As an immunologist and biotechnologist, I am frightened and fascinated in almost equal measure by nSARS-CoV-2 and the unique public health and socioeconomic challenges it poses. There is no guarantee that any of the 100+ candidate vaccines currently in development for Covid-19 will be successful in terms of providing effective protection against nSARS-CoV-2 infection. The time-pressures and also scale of material required if we are to approach anything like global herd immunity are unprecedented. So too is the fact that we simply do not yet fully understand this novel virus and therefore lack the advantage of the solid platform of years of research on which fully optimised vaccination strategies are normally built.
It is critical therefore, that significant efforts to develop therapies for nSARS-CoV-2 are being explored in parallel to vaccines. The vast majority of the dozens of therapeutic trials, currently or shortly to be underway worldwide, are for re-purposed medicines as Covid-19 treatments. These are products which suggest a rationale for efficacy in Covid-19 and are already licensed for other conditions or in mid-to-late-stage clinical development; ‘normally’ the mid-way point in the clinical trials process, but now requiring to be tested immediately. We simply do not have time to begin development of novel therapies from first principal if we are to change the trajectory of this pandemic.
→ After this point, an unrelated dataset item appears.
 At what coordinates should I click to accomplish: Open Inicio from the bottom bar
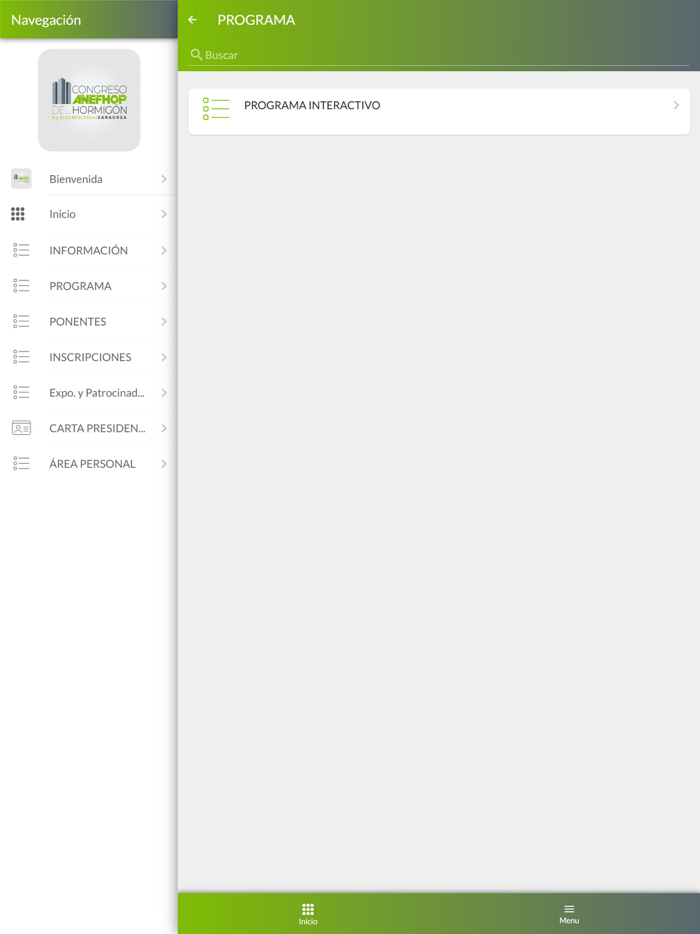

Having started the regulatory and manufacturing journey ahead of clinical trials for NovaBiotics’ re-purposed Covid-19 therapy, Nylexa®, I have experienced how the therapeutic development process is being further expedited through managing remotely and fast-tracking the usual regulatory and ethical processes to ensure that potential solutions for this public health emergency are tested in patients as quickly as possible without compromising safety.
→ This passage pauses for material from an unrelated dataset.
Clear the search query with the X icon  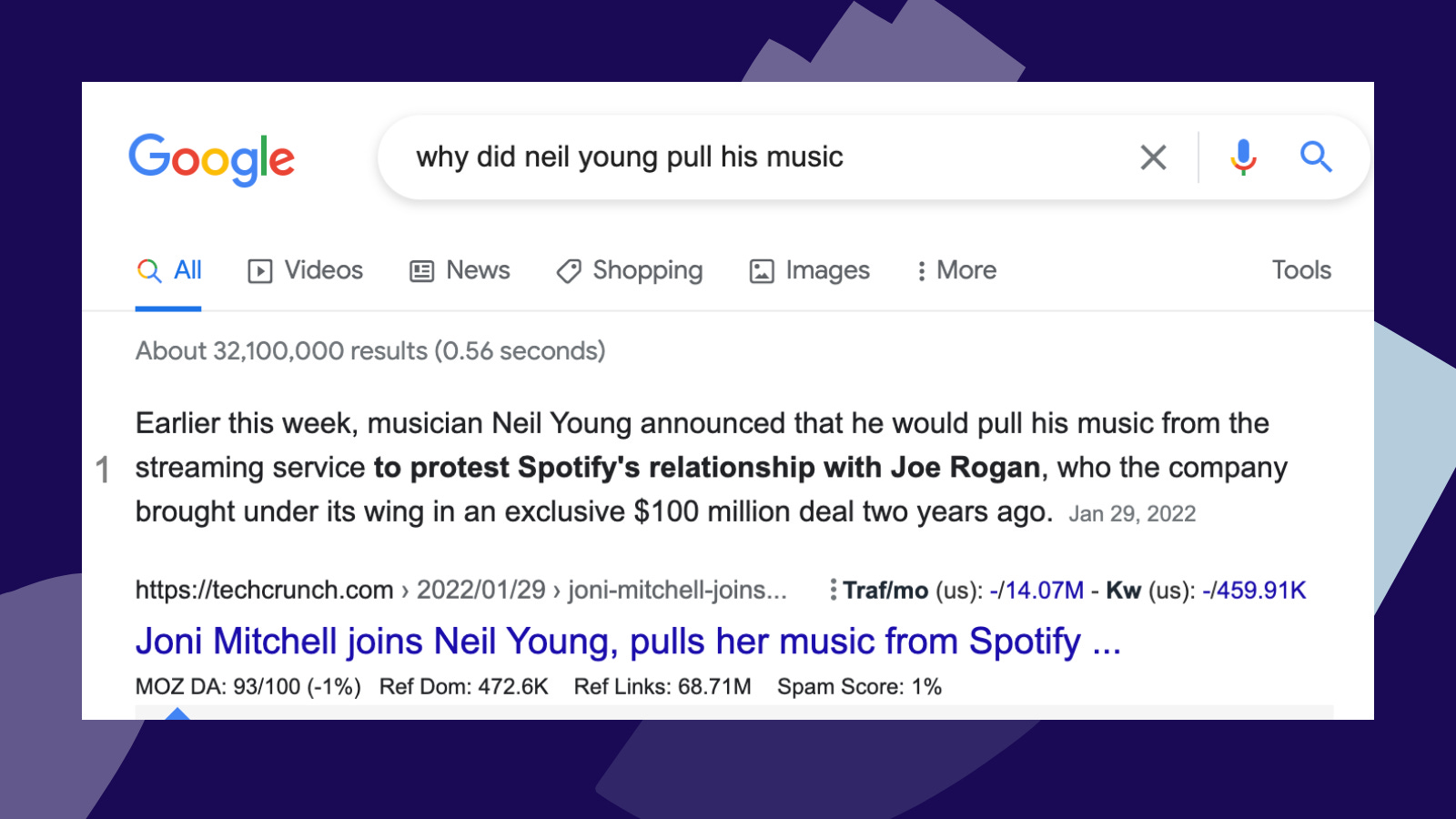point(1153,157)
The issue remains, however, that whichever vaccine and/or therapy proves successful, no matter how quickly, it must be deployed rapidly across the globe and to billions of people. Science alone will not achieve this, and even the most cutting-edge vaccine or therapy may fail because it isn’t actually a viable solution to a global pandemic: scalable, stable and affordable. Resource must be focused on solutions that can meet these criteria, not solely on the most compelling science.
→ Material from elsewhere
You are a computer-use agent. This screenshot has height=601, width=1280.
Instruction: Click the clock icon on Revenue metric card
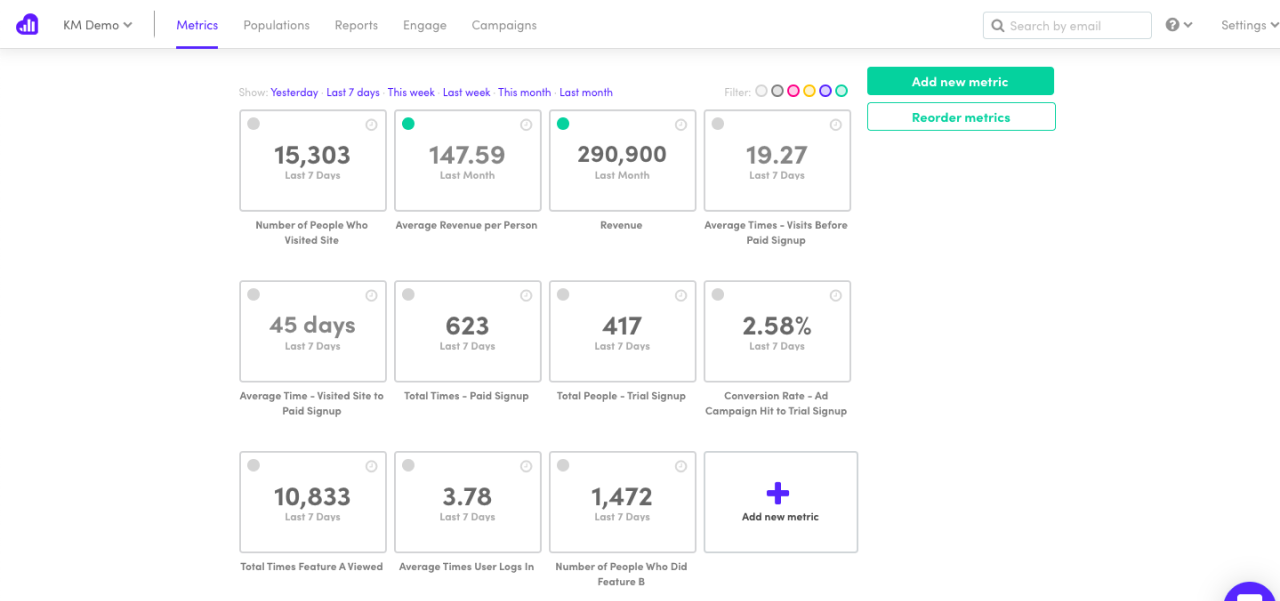pos(680,124)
The success of whichever intervention or interventions eventually become available for Covid-19 will undoubtedly shape the drug discovery process forever. For the better too, as the ability to develop medicines for novel diseases faster, at larger scale and at less cost will hopefully become embedded within the life sciences community. Silver linings from the Covid-19 cloud are set to cast shade for some time to come, until we achieve what would have been deemed the impossible just a few short weeks ago.